Haggerwood has been discussing the possibility of developing a Florin Street musical animation with the original animators of The Snowman. “The animation would include 8 to 10 new songs and have the feel of the intro sequence to the video; really magical and quaint,” he says. It will be aimed at families and I believe that it could become a modern-day snowman that will be watched every Christmas.
Haggerwood on his video alter-ego.
“I made a very silly home movie with my family a few years back and for some reason I called myself Travis Shenanigans,” he says. “There was a scene that I kept mucking up and we ended up with about ten minutes of funny outtakes as I knocked at the door introducing myself as Travis Shenanigans over and over again with a daft Scottish / Irish accent. The home movie was terrible but those outtakes are really funny, so when I got my costume together for the music video, it was an in-joke between myself and my close friends and family who’d seen the clips. Also, my mother’s side of the family are originally from Ireland so it was a slight nod towards my Celtic family history.”
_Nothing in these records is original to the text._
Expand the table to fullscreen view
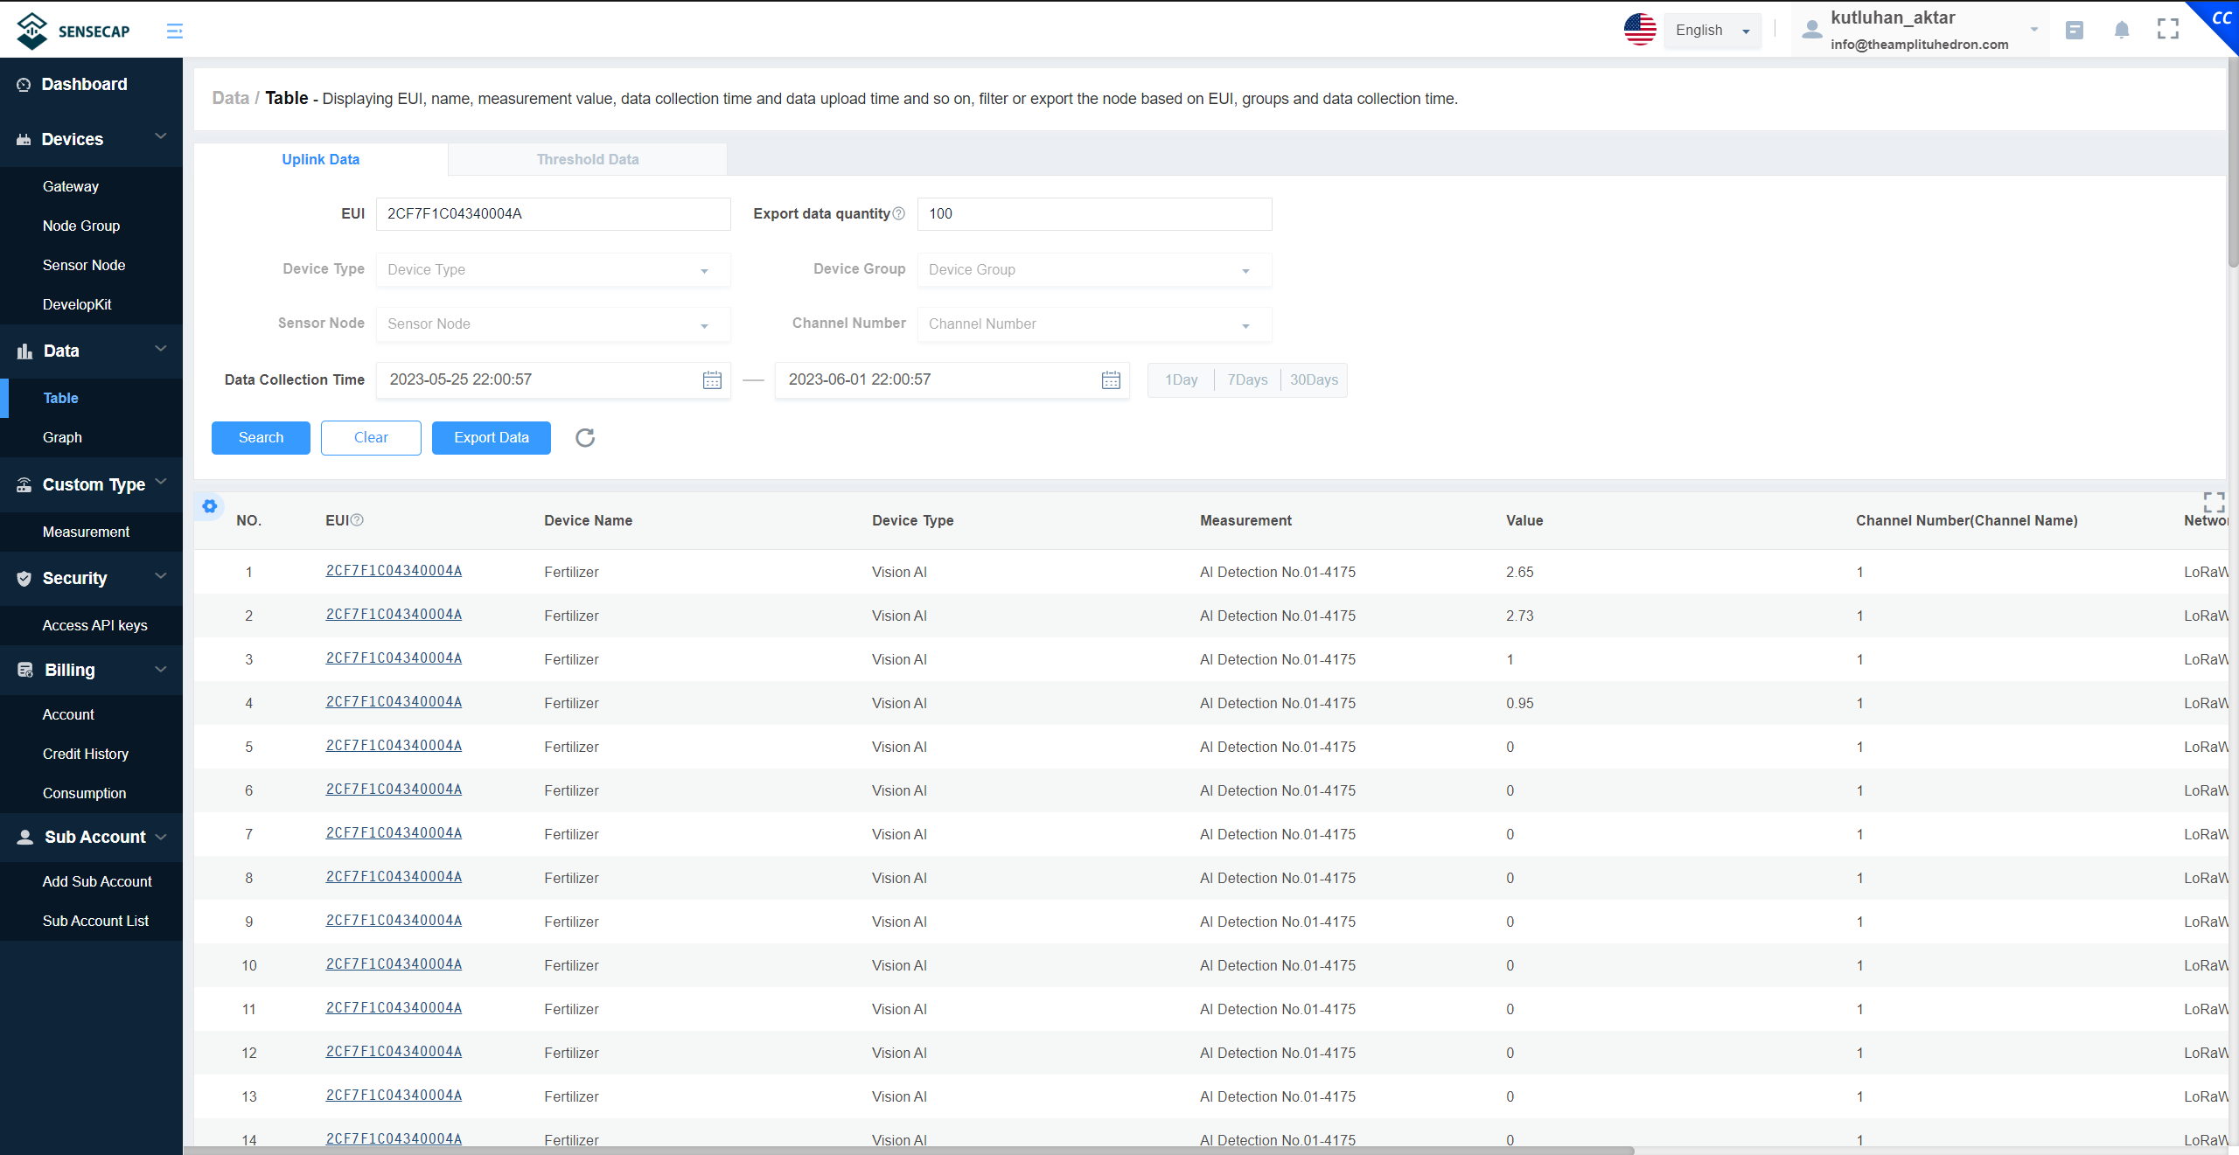This screenshot has width=2239, height=1155. coord(2214,502)
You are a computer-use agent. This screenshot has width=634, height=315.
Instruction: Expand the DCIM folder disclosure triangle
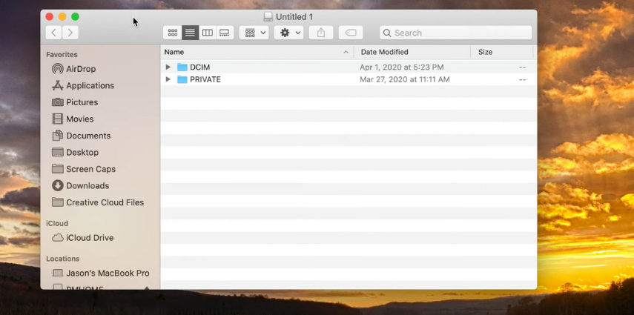168,67
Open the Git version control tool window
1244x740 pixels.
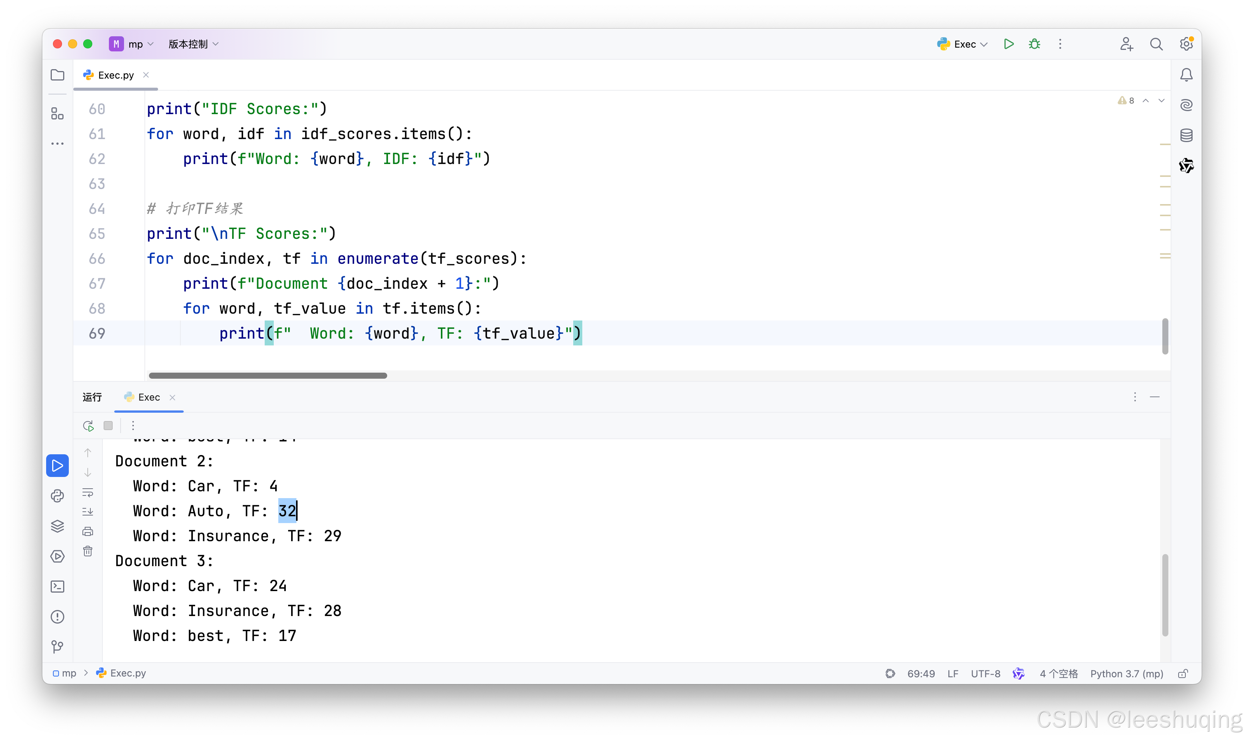(x=57, y=647)
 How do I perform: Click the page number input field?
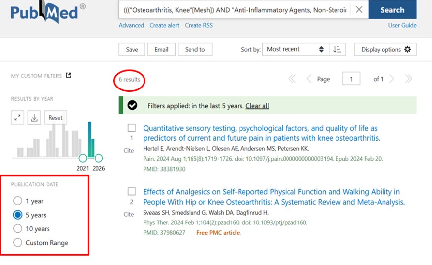click(x=351, y=79)
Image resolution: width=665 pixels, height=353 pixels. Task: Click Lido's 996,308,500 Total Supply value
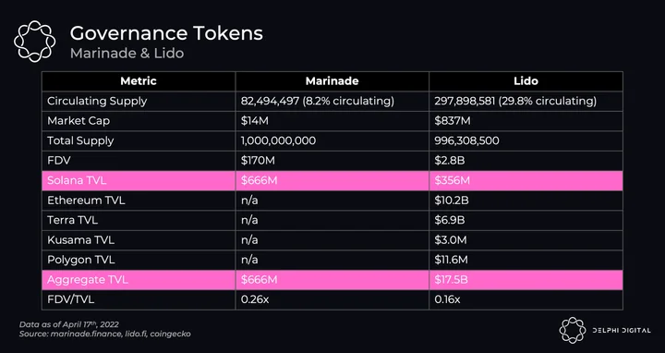[466, 140]
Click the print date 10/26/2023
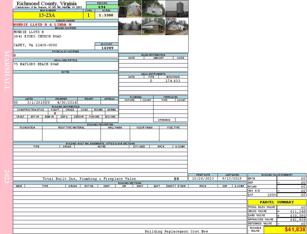The image size is (307, 234). coord(203,178)
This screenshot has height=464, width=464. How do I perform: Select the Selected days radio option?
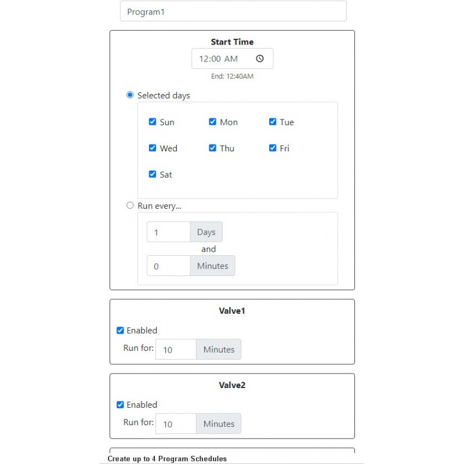coord(130,95)
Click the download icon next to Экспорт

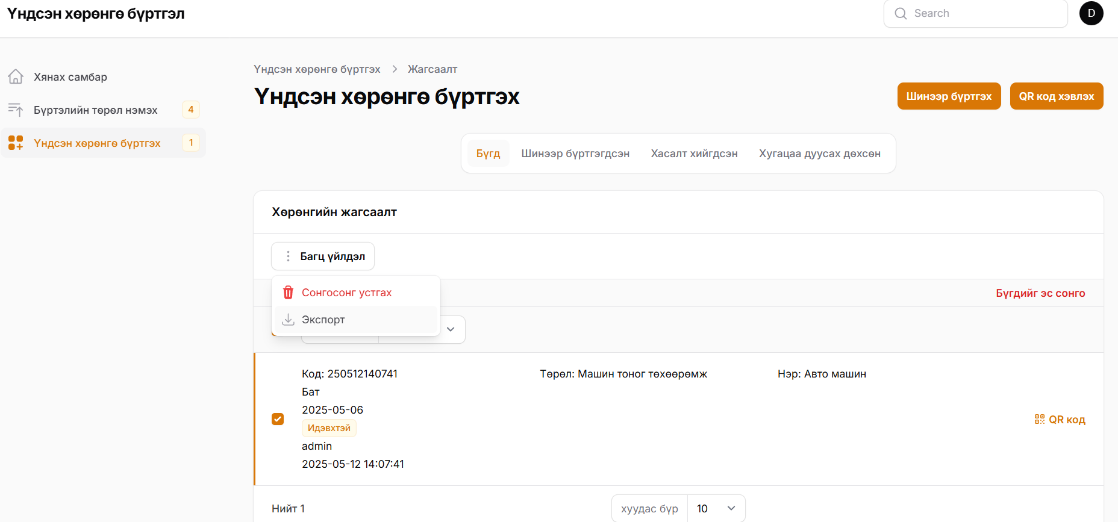(289, 320)
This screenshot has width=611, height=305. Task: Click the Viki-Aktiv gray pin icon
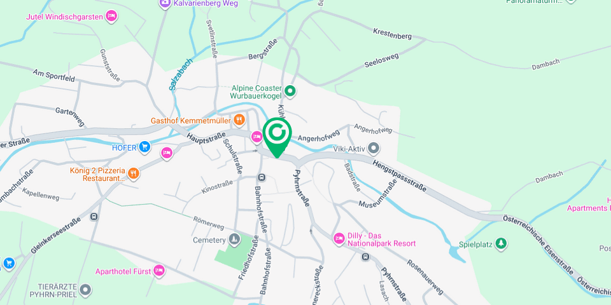point(374,148)
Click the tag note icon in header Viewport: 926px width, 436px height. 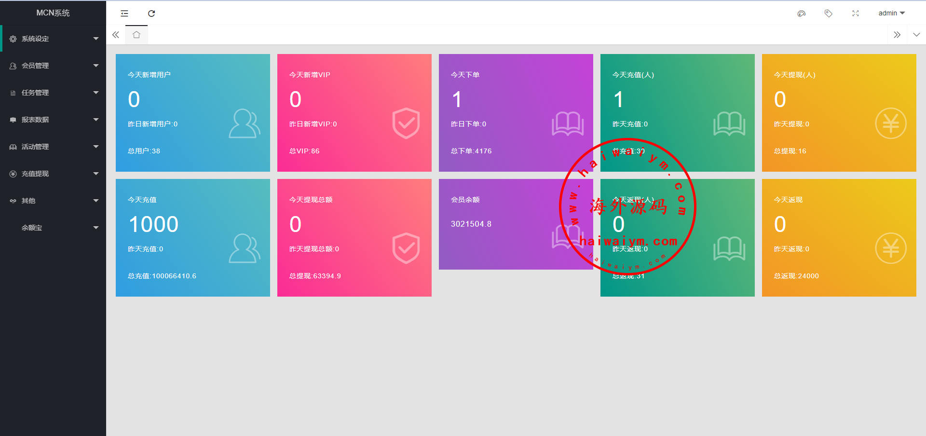829,14
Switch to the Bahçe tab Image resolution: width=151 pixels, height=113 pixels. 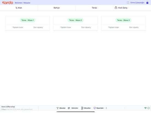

Blists Hill Victorian Town is very popular with fans of the music video. “It’s one of ten museums run by the Ironbridge Gorge Museum Trust, and they’ve been very supportive of the whole project and welcomed me to their Victorian Christmas fair each year,” Haggerwood says. “I really hope that any success of the song and video will encourage people to visit the museum in the future because they are quite a remarkable charity welcoming over 100,000 school children through their gates each year. It’s a beautiful part of the country and I first visited the museum on a school trip as a kid back in 1984.”
The dark-haired girl in the video is a model named Romany. The director decided that Haggerwood’s character should have a love interest in the video and they filmed a number of scenes where they caught each other’s eye and smiled at each other. “It didn’t really work and were eventually left out, but because Romany looked so good in the video, the director, Nick Bartleet, decided to keep some of her scenes in,” Haggerwood says. “As a result, lots of people ask who she is, and all will become clear when the Florin Street story is finished – she’s Travis’ childhood sweetheart, and she doesn’t know he’s returned to Florin Street.”
Once things take off and we have a few more songs, Haggerwood plans to perform live with The Florin Street Band. And as far as the obligatory beer question, he says all the British ales served in the New Inn pub go down well. “Travis is also quite partial to spirits – all of which result in a sing-song on the piano.”